The English Spotting, or Broken, gene creates a more or less random pattern of white spots or patches over the rabbit's color. Usually, the patterns are very smooth-edged. There are only two genes in this color group: En and en.
En: BROKEN PATTERN
En is always dominant over en. Any rabbit with one copy of the En gene will automatically be broken-patterned. The colored portions of the fur are patched or blanketed with white in between. Ideally, a broken patterned rabbit should have a balanced marking on its nose (known as a butterfly), the ears should be fully colored, the front feet should be white, and the colored portion should be more than 10% but not exceed more than 50% coverage.
This gene has partial dominance- it is ALWAYS expressed if present. Rabbit cannot “carry” the broken gene- they are either broken, or not. Two solid rabbits CANNOT produce a broken rabbit.
This gene also affects the ej (harlequin) gene, turning the banded pattern into a spotted pattern (usually called tri-colored or, in the case of a magpie, piebald or broken magpie).
en: NO BROKEN GENE
Rabbits without the En gene will not display the broken coat patterns.
"Charlie" is the term for a rabbit with less than 10% color. There are two types of Charlies- genetic Charlies (EnEn) and false Charlies (Enen but with less than 10% color- technically just a poorly patterned broken). True genetic Charlies (En) typically lack nose spots. Genetic Charlies (EnEn) will only ever be able to contribute an En gene, so will always pass on one copy of the gene to their offspring, resulting in always broken-patterned kits. There is some belief that Charlies may be more prone to digestive issues such as megacolon. Charlies are also not recognized in many breeds. However, they can be useful to a breeding program- if you are willing to wait for a second generation, the resulting Charlies could be bred with a solid-colored rabbit, resulting in all brokens. I've heard that the term "Charlie" comes from Charlie Chaplin, because the abbreviated butterfly (nose marking) that most Charlies have.

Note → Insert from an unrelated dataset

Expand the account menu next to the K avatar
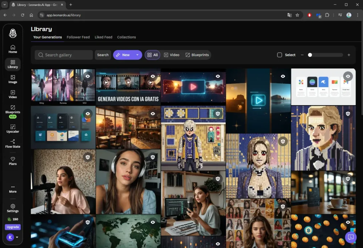This screenshot has width=363, height=248. (x=16, y=237)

REW RABBITS (cc) AND THE BROKEN GENE
Because the REW (Ruby Eyed White) gene (cc) masks all color and pattern, it's impossible to tell by just looking at a REW rabbit whether it is a solid (enen), broken (Enen), or Charlie (EnEn). You may be able to determine whether the rabbit expresses the En gene by the pedigree/parents, but otherwise the best way to determine is to test breed to a solid (enen) rabbit and test breed.
There are several gene modifiers that can affect a broken pattern. Booted is one of the more common modifiers, and results in a rabbit with more than 50% color. Booted rabbits often have the appearance of wearing white "boots," hence the name "booted." Booted rabbits typically have white on the feet, throat, and forehead.
OTHER WHITE-MARKING GENES
There are other genes that can cause white spots or white markings on a solid rabbit that are NOT the broken gene such as the Dutch gene (Du) and the Vienna gene (V).